If you only work with integer numbers here then make sure you are using !

In this answer we proceed step-by-step, like this:

  1. We define an auxiliary predicate num_num_absdiff/3 which computes the absolute difference of its first two arguments.

    num_num_absdiff(X,Y,D) :-
   D is abs(X-Y).

  2. To apply num_num_absdiff/3 to all adjacent items and gather the results, we use mapadj/3:

    ?- mapadj(num_num_absdiff,[1,2,4,8,16,100],Ds).
Ds = [1, 2, 4, 8, 84].

  3. The maximum absolute difference is the maximum number in above list.
    We employ list_maxnum/2 to get said number.

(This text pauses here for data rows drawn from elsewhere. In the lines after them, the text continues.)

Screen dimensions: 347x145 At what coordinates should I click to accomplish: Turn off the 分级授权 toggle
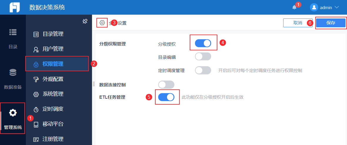click(203, 43)
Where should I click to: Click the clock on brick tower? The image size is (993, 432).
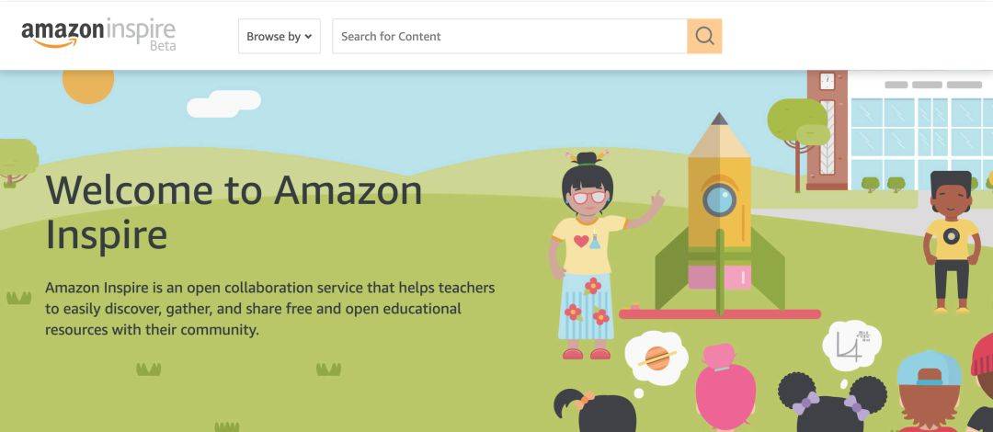tap(828, 81)
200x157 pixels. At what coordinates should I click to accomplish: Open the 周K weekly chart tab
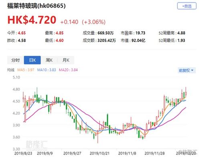point(49,60)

    ?- list_maxnum([1,2,4,8,84], Max).
Max = 84.

  4. Let's put it all together and define maxabsdiff_of/2:

    maxabsdiff_of(D,Nums) :-
   mapadj(num_num_absdiff,Nums,Ds),
   list_maxnum(Ds,D).

  5. Here are some sample queries:

    ?- maxabsdiff_of(D,[1,2,3,4,5,6]).           % as given by the OP 
D = 1.                                     

?- maxabsdiff_of(D,[1,2,3,4,5,6,8]).
D = 2.

?- maxabsdiff_of(D,[1,2,3,100,4,5,6,8]).
D = 97.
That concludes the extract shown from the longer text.